His six-gun was in its holster. Then it was in his hand, spitting fire. A black hole appeared beneath Amos Killin’s chin. His eyes flew wide. His mouth gaped. He tried to speak, but the words gargled wetly in his throat. Then he fell backwards, his head slamming against his saddle, bright wet blood bubbling on his lips.
Daniel Sagger dropped to his knees, bowed his head, felt the damp earth beneath him and the electric tremor tingling through every nerve in his body. ‘The only way, it was the only way, the only way, the only way. . . .’ The words hammered at his brain, he knew they were sensible and true – but what had he done? He had executed a killer – but by so doing had he put his daughter in danger?

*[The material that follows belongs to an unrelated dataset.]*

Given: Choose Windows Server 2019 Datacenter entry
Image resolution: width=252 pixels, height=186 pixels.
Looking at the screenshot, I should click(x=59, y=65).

Numb, drained, Sagger climbed to his feet and put away his six-gun. And it was as if those movements, ordinary movements, the return to normality, cleared his mind. He had done nothing to endanger his own existence, or the lives of those he loved. The action that had taken but a split second and removed a cold-blooded killer from the face of the earth would have caused no stir beyond the shrinking circle of the fire’s light. If Will was coming after him, he would be too far back down the trail to have heard the shot. And what he, Daniel Sagger, had said to Amos Skillin that afternoon held good now more than ever: back in Ten Mile Halt there was nobody to know, nobody to care, nobody likely to go back to Bar C and risk his neck committing murder on the say-so of a dead man.
But his actions had created a dilemma.
Sagger was now free to return to his ranch, nurture the grieving members of his family and throw himself into the back-breaking work coming up with the spring: the hiring of hands, purchase of a remuda, the roundup and the branding and the long cattle-drive to market. But if he did that, over his head there would still be hanging the unsolved mystery of Cajun Pride. He had thought things through to the inevitable conclusion earlier that day: the dead Skillin would be replaced by another hard man, then another, and the danger would return tenfold. Now, Skillin was dead, and what he had envisaged would surely become reality.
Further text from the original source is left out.